[JOB] Which lines in the records below contain the string "screenshot"? Sift them out and copy each one in full.
# # # #
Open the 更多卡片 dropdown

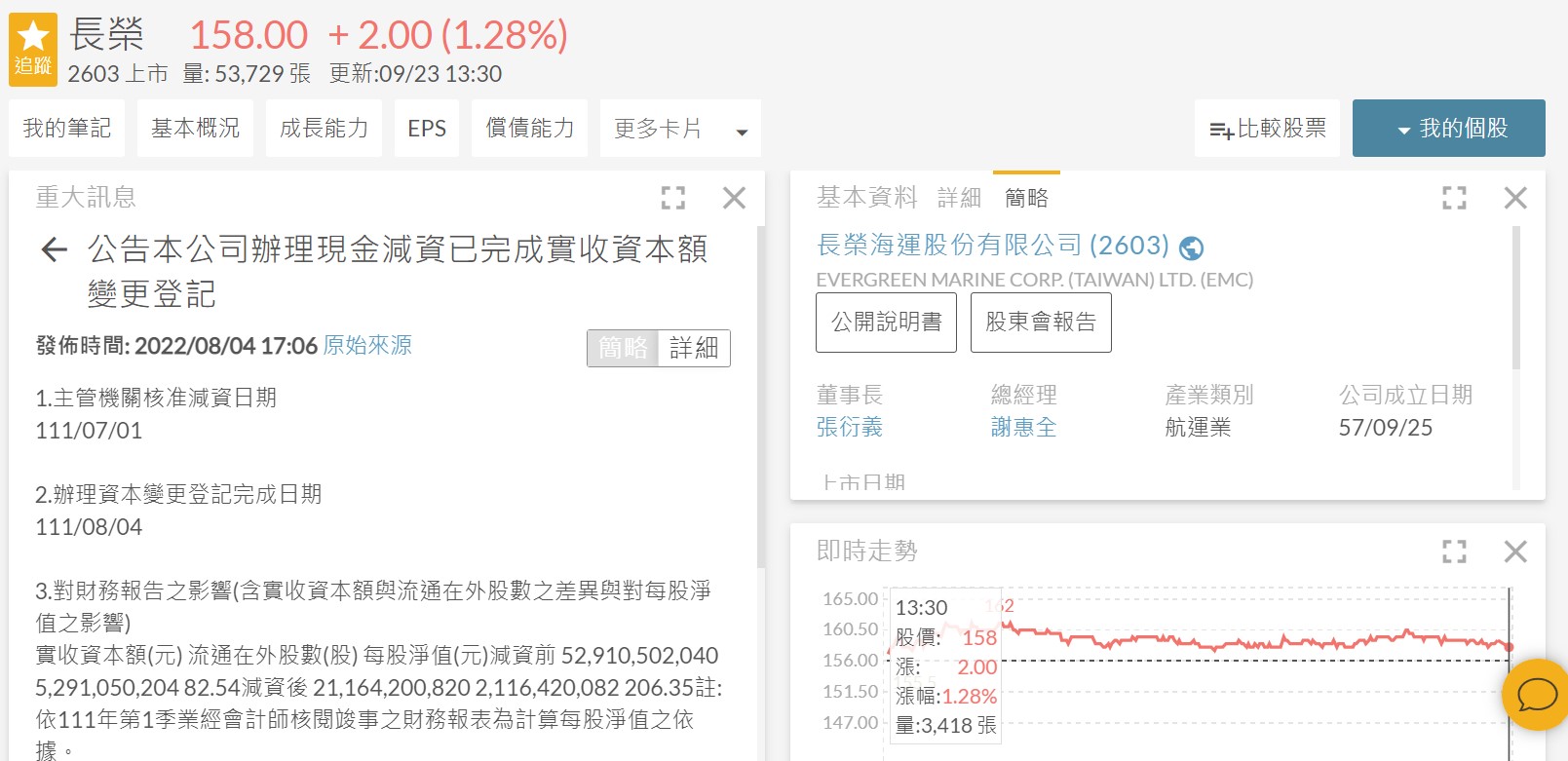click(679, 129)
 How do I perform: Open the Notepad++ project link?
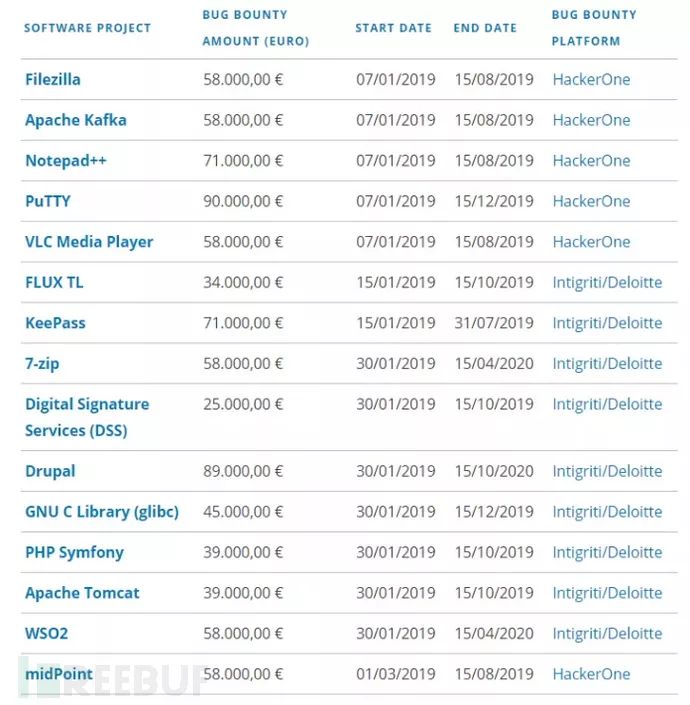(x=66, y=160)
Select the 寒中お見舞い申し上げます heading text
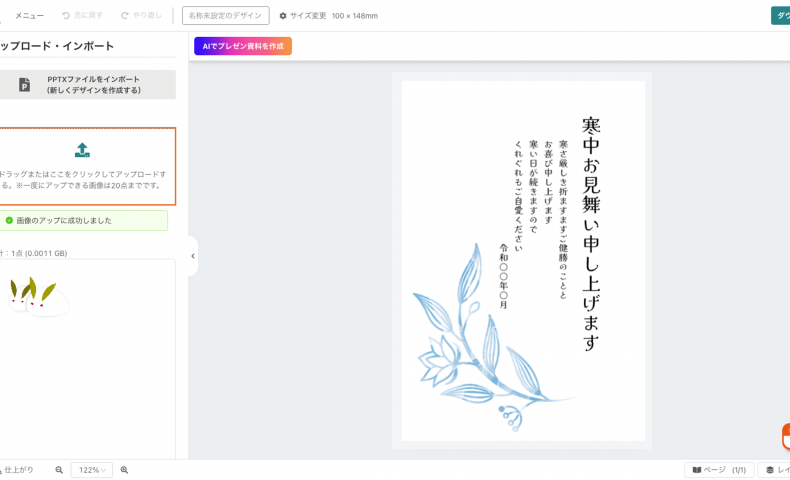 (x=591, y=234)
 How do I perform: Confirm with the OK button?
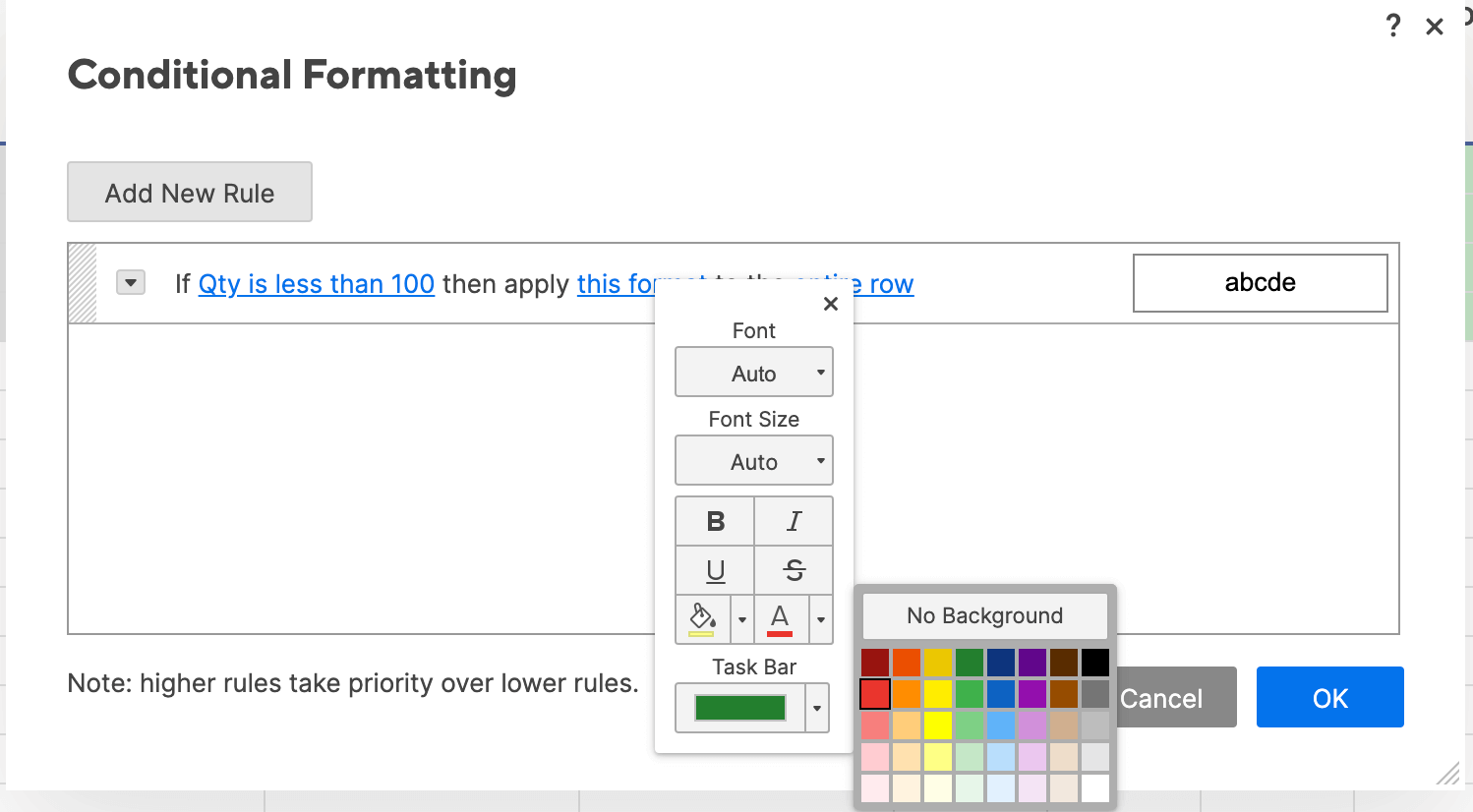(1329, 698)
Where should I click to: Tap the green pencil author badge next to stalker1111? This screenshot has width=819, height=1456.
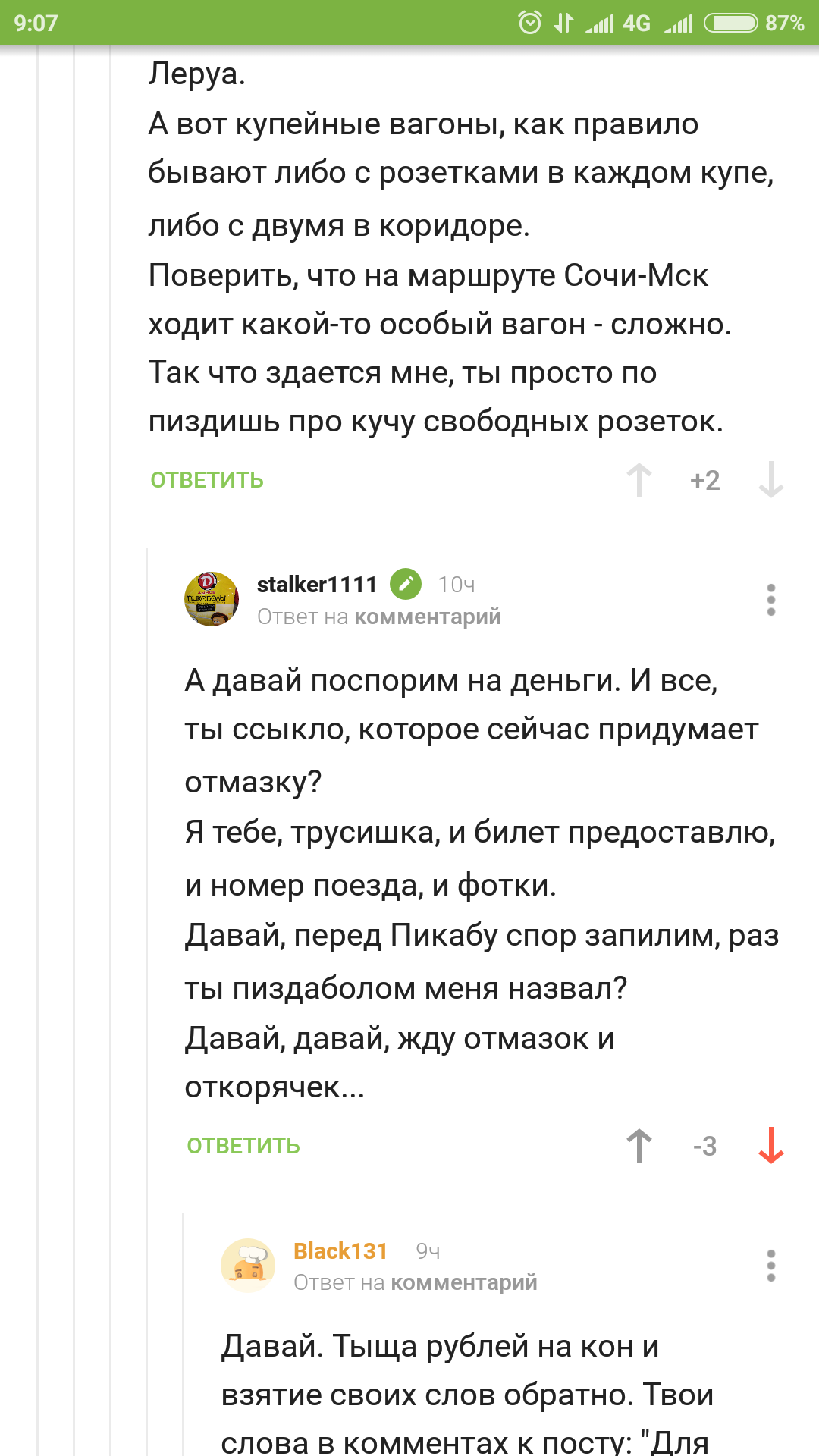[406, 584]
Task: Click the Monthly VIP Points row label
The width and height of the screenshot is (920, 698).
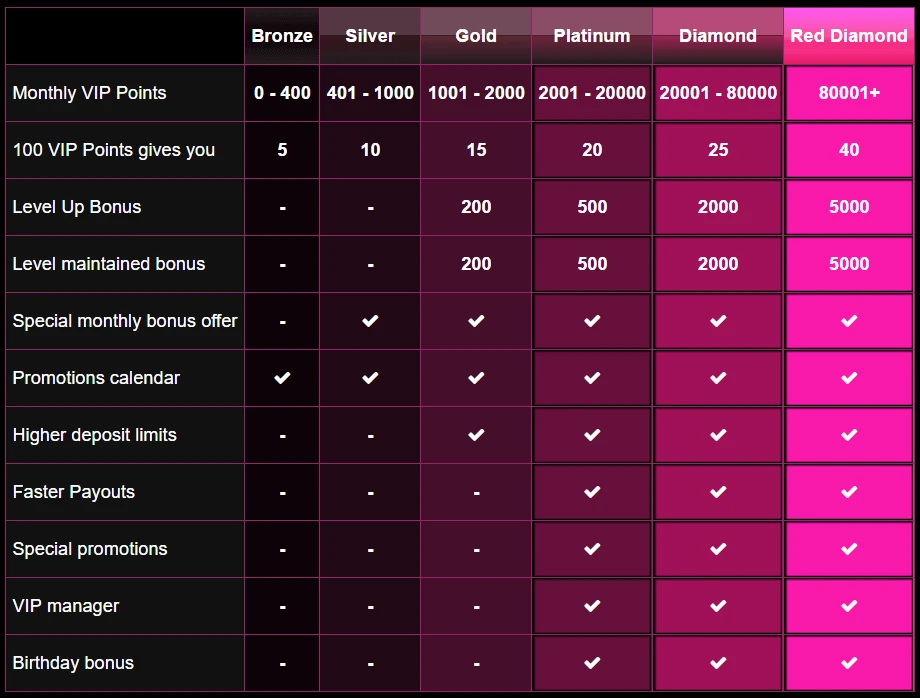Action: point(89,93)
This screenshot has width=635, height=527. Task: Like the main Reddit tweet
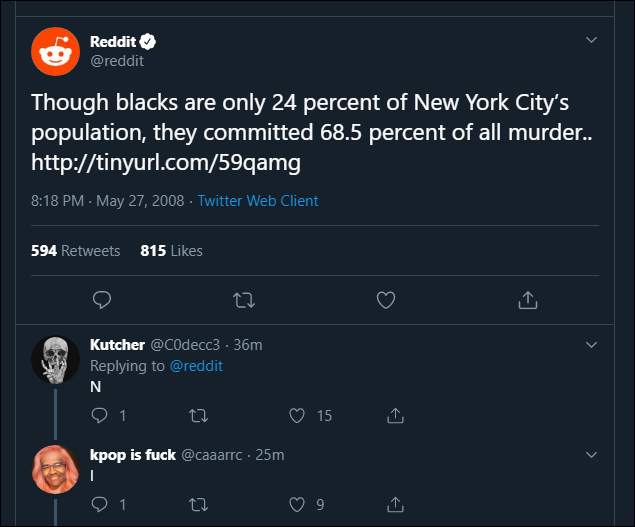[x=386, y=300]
# # # #
[COMPLETE OUTPUT]
Where should I click to: Tap the green pencil author badge next to stalker1111? This screenshot has width=819, height=1456.
The width and height of the screenshot is (920, 698).
This screenshot has width=635, height=527. Task: Like the main Reddit tweet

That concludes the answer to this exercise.